>> start Information provided

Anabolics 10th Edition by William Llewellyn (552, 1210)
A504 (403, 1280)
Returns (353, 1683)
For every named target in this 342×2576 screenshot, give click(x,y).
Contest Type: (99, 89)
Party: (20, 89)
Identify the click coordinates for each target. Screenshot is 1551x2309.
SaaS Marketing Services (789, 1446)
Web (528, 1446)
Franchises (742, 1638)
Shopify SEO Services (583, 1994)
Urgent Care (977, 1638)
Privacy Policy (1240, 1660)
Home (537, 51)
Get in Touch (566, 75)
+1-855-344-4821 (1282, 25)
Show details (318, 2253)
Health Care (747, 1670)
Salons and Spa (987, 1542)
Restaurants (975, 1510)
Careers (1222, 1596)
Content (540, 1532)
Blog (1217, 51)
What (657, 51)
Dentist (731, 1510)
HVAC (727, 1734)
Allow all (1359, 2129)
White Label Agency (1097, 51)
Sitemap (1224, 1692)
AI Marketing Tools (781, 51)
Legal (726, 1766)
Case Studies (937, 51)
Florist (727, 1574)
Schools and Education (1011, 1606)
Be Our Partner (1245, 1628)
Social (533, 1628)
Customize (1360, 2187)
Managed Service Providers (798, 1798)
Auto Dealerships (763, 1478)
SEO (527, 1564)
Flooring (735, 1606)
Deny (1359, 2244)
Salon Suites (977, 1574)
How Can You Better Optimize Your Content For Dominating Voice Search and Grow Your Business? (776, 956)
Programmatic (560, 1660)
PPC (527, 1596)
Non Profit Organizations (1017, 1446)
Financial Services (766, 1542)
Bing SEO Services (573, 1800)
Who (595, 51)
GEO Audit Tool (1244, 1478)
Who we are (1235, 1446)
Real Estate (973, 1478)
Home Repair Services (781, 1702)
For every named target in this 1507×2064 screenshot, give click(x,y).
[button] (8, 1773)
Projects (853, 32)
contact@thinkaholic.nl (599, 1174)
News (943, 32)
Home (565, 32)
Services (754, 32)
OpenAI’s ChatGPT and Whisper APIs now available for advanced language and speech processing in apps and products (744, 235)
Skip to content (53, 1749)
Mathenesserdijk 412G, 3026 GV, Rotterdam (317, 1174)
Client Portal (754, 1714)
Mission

>> end Information provided

_Objective_.
Reproduce every line above without changing anything.

_Complete output_.
Anabolics 10th Edition by William Llewellyn (552, 1210)
A504 (403, 1280)
Returns (353, 1683)
For every named target in this 342×2576 screenshot, give click(x,y).
Contest Type: (99, 89)
Party: (20, 89)
Identify the click coordinates for each target. Screenshot is 1551x2309.
SaaS Marketing Services (789, 1446)
Web (528, 1446)
Franchises (742, 1638)
Shopify SEO Services (583, 1994)
Urgent Care (977, 1638)
Privacy Policy (1240, 1660)
Home (537, 51)
Get in Touch (566, 75)
+1-855-344-4821 (1282, 25)
Show details (318, 2253)
Health Care (747, 1670)
Salons and Spa (987, 1542)
Restaurants (975, 1510)
Careers (1222, 1596)
Content (540, 1532)
Blog (1217, 51)
What (657, 51)
Dentist (731, 1510)
HVAC (727, 1734)
Allow all (1359, 2129)
White Label Agency (1097, 51)
Sitemap (1224, 1692)
AI Marketing Tools (781, 51)
Legal (726, 1766)
Case Studies (937, 51)
Florist (727, 1574)
Schools and Education (1011, 1606)
Be Our Partner (1245, 1628)
Social (533, 1628)
Customize (1360, 2187)
Managed Service Providers (798, 1798)
Auto Dealerships (763, 1478)
SEO (527, 1564)
Flooring (735, 1606)
Deny (1359, 2244)
Salon Suites (977, 1574)
How Can You Better Optimize Your Content For Dominating Voice Search and Grow Your Business? (776, 956)
Programmatic (560, 1660)
PPC (527, 1596)
Non Profit Organizations (1017, 1446)
Financial Services (766, 1542)
Bing SEO Services (573, 1800)
Who (595, 51)
GEO Audit Tool (1244, 1478)
Who we are (1235, 1446)
Real Estate (973, 1478)
Home Repair Services (781, 1702)
For every named target in this 1507×2064 screenshot, give click(x,y).
[button] (8, 1773)
Projects (853, 32)
contact@thinkaholic.nl (599, 1174)
News (943, 32)
Home (565, 32)
Services (754, 32)
OpenAI’s ChatGPT and Whisper APIs now available for advanced language and speech processing in apps and products (744, 235)
Skip to content (53, 1749)
Mathenesserdijk 412G, 3026 GV, Rotterdam (317, 1174)
Client Portal (754, 1714)
Mission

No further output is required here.